Out of the goodness of my heart, I am going to respond to your questions. I am known for the goodness of my heart and I am known for responding to your questions.
So today I isolated, hand-picked, selected and chosen three of your queries and I am going to cover them at length, but not too long.
So the first one is, what happens when the same individual, the same patient, the same person or client has both narcissistic personality disorder and borderline personality disorder?
This condition is known as comorbidity. What happens when there is comorbid personality disorders?
It is a problem because, for example, the narcissist does not have empathy. The borderline has empathy. The narcissist has no access to positive emotions, does not experience them. The borderline experiences an avalanche of dysregulated, overwhelming drowning emotions.
The new name of borderline personality disorder is emotional dysregulated disorder.
So how to reconcile the two? Will the individual be emotionless or will it be too emotional, hyper-emotive? Will the individual be dysempathic or hyper-empathic, highly sensitive person?
So this is your first question.
Second question has to do with people pleasing, another variant of people pleasing.
And the third question has to do, what else, with gender roles and sex in modern society following on my interminable series of videos on the topic. And of course I'll take a jibe at MGTOW and similar intellectually challenged movements online because I love to do this.
Ok, and because they are easy targets, I may add.
Ok, Shoshanim, let's start.
The comorbidity of narcissistic and borderline personality disorders, NPD and BPD. This comorbidity is counterintuitive.
Narcissism and borderline seem to be mutually exclusive.
Both borderlines and narcissists are grandiose. But the borderline possesses warm empathy, empathy founded on emotions. The borderline possesses emotions to start with, the whole panoply of emotions, very powerful emotions, dysregulated, uncontrollable emotions, emotions that overwhelm and drown the borderline.
Borderline is emotionality, but the narcissist lacks emotions. He actually has the emotions, but he lacks access to all positive emotions.
So what to do with the same patient who is both a narcissist and a borderline? How this patient is going to react?
The only way to reconcile these contradictions, the only way to square the circle, is by assuming the existence of semi-dissociated self-states.

[Stored records]
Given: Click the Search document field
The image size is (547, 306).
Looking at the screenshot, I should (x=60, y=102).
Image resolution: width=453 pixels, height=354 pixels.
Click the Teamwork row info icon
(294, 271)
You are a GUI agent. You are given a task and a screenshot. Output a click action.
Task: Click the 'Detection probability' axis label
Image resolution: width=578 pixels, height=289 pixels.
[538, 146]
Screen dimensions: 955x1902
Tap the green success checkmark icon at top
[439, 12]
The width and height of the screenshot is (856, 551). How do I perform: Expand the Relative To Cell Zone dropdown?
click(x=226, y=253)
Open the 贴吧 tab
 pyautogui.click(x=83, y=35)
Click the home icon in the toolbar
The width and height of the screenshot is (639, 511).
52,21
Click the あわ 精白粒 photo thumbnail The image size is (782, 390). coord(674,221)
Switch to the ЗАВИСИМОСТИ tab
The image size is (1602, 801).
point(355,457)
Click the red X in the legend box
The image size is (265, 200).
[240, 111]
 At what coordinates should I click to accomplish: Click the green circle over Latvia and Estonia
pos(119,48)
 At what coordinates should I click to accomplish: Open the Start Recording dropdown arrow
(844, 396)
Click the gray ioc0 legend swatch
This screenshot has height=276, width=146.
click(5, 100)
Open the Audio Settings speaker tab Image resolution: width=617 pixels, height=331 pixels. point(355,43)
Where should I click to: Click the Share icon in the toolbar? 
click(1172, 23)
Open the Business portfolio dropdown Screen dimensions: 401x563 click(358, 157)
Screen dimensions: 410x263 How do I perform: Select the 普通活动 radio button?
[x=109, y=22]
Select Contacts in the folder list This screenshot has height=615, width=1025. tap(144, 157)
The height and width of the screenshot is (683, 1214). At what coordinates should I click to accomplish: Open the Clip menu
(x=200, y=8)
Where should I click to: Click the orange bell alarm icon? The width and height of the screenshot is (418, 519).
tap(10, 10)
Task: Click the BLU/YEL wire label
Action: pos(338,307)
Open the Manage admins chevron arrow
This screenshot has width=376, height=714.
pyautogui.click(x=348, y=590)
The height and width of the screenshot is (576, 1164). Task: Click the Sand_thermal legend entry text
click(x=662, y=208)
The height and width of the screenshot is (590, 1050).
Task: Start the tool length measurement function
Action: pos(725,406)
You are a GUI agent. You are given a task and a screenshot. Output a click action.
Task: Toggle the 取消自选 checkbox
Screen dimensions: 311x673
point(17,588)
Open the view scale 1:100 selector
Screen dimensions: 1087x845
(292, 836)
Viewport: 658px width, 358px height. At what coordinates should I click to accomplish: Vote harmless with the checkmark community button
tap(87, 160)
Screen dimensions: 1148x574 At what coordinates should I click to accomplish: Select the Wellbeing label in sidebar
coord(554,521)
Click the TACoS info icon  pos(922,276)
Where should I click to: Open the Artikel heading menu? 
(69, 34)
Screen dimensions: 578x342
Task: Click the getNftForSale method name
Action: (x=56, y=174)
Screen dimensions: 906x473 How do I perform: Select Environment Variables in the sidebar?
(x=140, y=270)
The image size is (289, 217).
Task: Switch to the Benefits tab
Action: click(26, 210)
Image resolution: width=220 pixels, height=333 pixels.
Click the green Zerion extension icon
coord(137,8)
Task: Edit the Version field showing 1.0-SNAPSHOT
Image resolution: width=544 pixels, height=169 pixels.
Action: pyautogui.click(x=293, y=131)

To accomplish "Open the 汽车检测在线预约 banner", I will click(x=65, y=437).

Required work
(A) Retype the passage of the talk on comorbid personality disorders starting with "Second question has" and going on through "be mutually exclusive.".
(B) In the talk on comorbid personality disorders, what is the new name given for borderline personality disorder?

Task-by-task answers
(A)
Second question has to do with people pleasing, another variant of people pleasing.
And the third question has to do, what else, with gender roles and sex in modern society following on my interminable series of videos on the topic. And of course I'll take a jibe at MGTOW and similar intellectually challenged movements online because I love to do this.
Ok, and because they are easy targets, I may add.
Ok, Shoshanim, let's start.
The comorbidity of narcissistic and borderline personality disorders, NPD and BPD. This comorbidity is counterintuitive.
Narcissism and borderline seem to be mutually exclusive.

(B) Emotional dysregulated disorder.